Blake and the Digital Humanities
My course for the next semester is heavily involved in the “digital humanities.” Recently, Alex Reid wrote a fascinating post on his blog “Digital Digs” about what he called the “strong” and the “weak” versions of the digital humanities. The weak definition, Reid says “is one that draws some fuzzy and arbitrary line among digital technologies and says if you use these technologies to study humanistic content then you are a digital humanist.” The strong version, on the other hand, “has two main components. There are makers, who build various digital tools for use in humanistic research and teaching. Then there are researchers, who study humanistic aspects of digital media and culture.” Reid admits that this second definition might be too limiting, since the digital humanities are becoming more inclusive, and suggests a third category “adapters, who are taking emerging technologies and developing new scholarly and pedagogical methods. The difference being that adapters would be see disseminating knowledge about new digital methods and adapted tools as part of their scholarly work rather than simply using the tools to create familiar scholarly products.”
Reid’s third category is particularly interesting to me, since I feel that Blake held an “adapter” role in the development of a mass print culture during the Romantic period. In Graphic Design, Print Culture, and the Eighteenth-Century Novel (2003), Janine Barchas cites Blake as an author whose combination of verbal and visual elements shows the need to move beyond the traditional bibliographic vocabulary used to describe “illustrations” and “design.” In fact, along with writers like Alexander Pope and Laurence Sterne, Blake “include[s] a far wider variety of graphic designs (for example ornamentation and punctuation) which the scholarly community is just beginning to recognize as textual phenomena with interpretive impact” (9). Blake, Pope, and Sterne inhabit a transitionary period between manuscript and mass print culture in the eighteenth century, one that was slowly giving way to the woodcuts and the novelistic illustrations that would become more central as the novel emerged as the dominant middle-class form of narrative in the nineteenth century. Blake’s designs, however, also allude to medieval forms of illumination, and in this capacity, they inhabit an adaptive role for both the visual and the textual aspects of modern print culture.

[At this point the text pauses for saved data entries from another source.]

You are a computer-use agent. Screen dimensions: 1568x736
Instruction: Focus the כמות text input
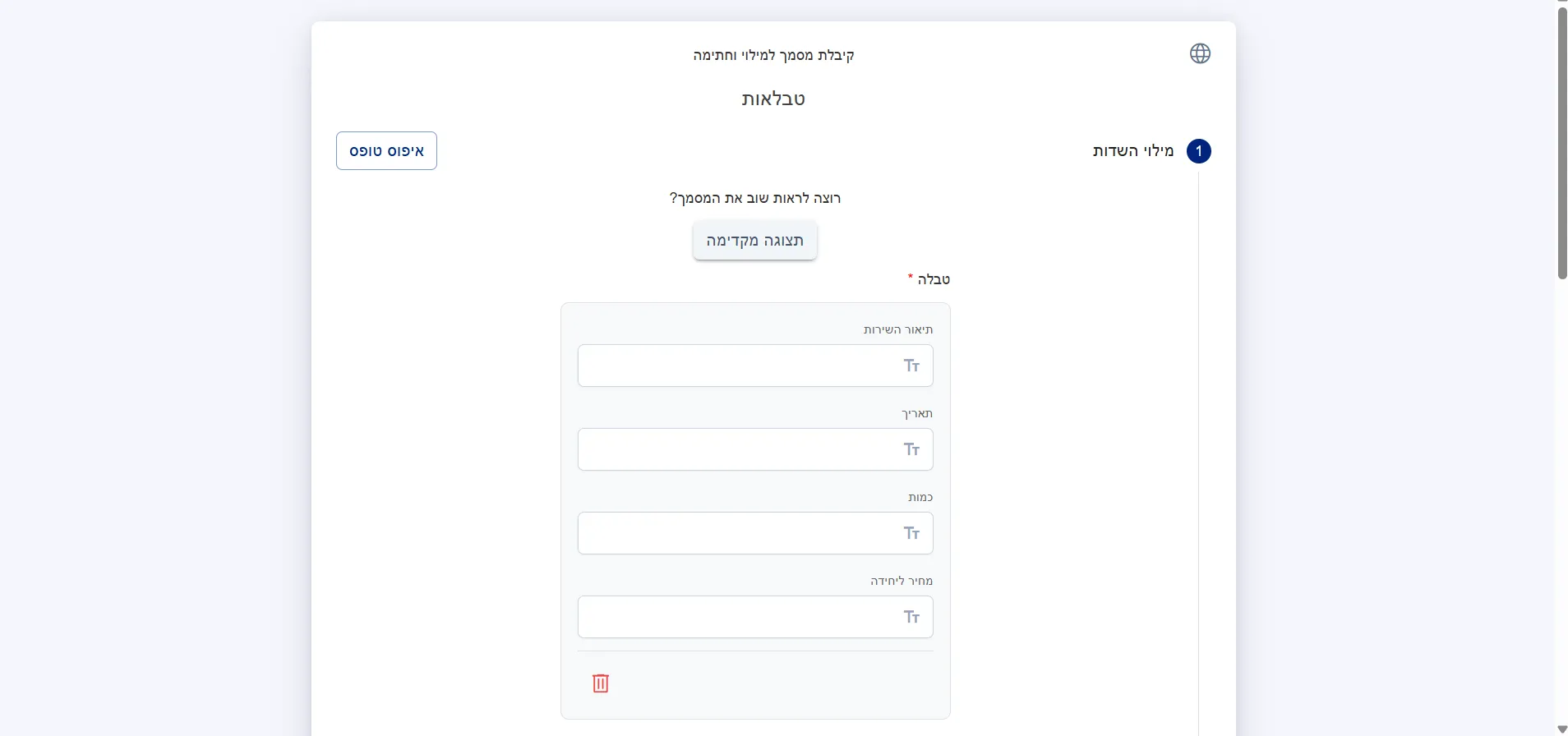pyautogui.click(x=740, y=533)
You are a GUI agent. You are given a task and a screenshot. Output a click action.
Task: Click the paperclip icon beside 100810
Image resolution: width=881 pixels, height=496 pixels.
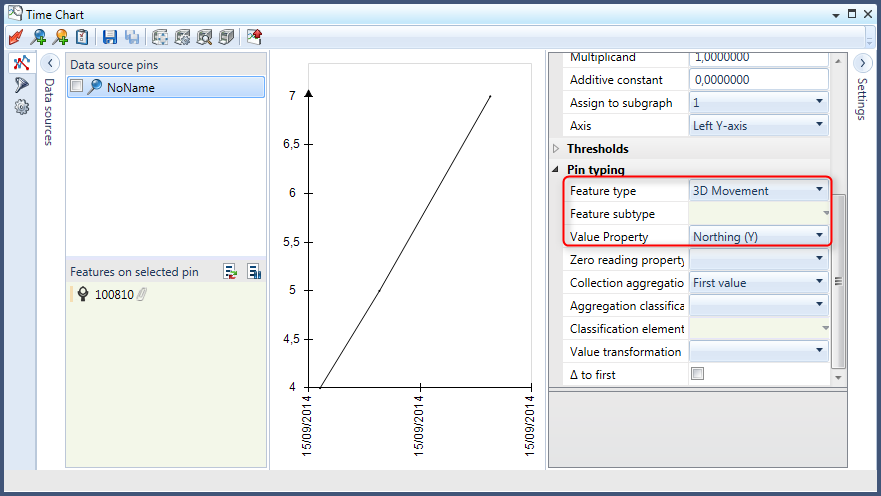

I want to use my course to see if Blake can be used in a similar adaptive capability for digital and participatory culture. My thesis isn’t very new. Marcel O’ Gorman, for example, uses Blake as a “pictoral schema for organizing and generating knowledge,” specifically for what he calls a “hypericonomy:” a series of icons used to “encapsulate an argument and present it pictorially.” My course would push O’ Gorman’s hypericonomic project into the realm of social and collaborative media.
With this in mind, I consulted the extremely useful DH Questions and Answers message board hosted by the Association for Computers and the Humanities. You can find a record of my conversation with the digital humanities community here. To summarize, I mentioned my desire to have my students create a DH tool over the course of the semester – and that I’d like the tool to rearrange William Blake’s textual corpus according to specific tags. The responses were wide and varied. Patrick Murray John, for example, suggested that I have the students build the project three times: in WordPress, in Drupal, and in Omeka. WordPress and Drupal are both content management systems (CMS) that build websites around blog-based designs. Users can upload plugins and modules to expand the basic functionality of the site. Omeka is also a CMS, but it is built specifically for publishing online exhibitions.
I got many great suggestions for the class, including one from Dorethea Salo that suggested I look specifically at how different media platforms use different forms of programming, but I felt by the end of the discussion that I was getting away from my core-interest in applying William Blake and Romanticism to concerns in the digital humanities. That being said, I would suggest that anyone who is interested in the digital humanities or digital pedagogy visit DH Questions and Answers. It’s an invaluable tool for learning about and experiencing the breadth of knowledge and experience held by the digital humanities community.
I’d like to turn my question it to the RC community. What are some suggestions for tools that will help scholars, students, even non-academic admirers of Blake to understand his work? I’m not looking for the programming-specific advice I got on the digital humanities board. Rather, I’d like something akin to a wish list. What do you want, as a scholar or a teacher, that could help you explore the world of William Blake?
Barchas, Janine. Graphic Design, Print Culture, and the Eighteenth-Century Novel. Cambridge: Cambridge UP, 2003.
O’Gorman, Marcel. “The Fourfold Visions of William Blake and Martin Heidegger.” Romantic Circles Praxis Series. (2005). Web. 07 November 2010.
Reid, Alex. “Weak and Strong Defintions of Digital Humanities.” Digital Digs. 03 November 2010. Web. 07 November 2010.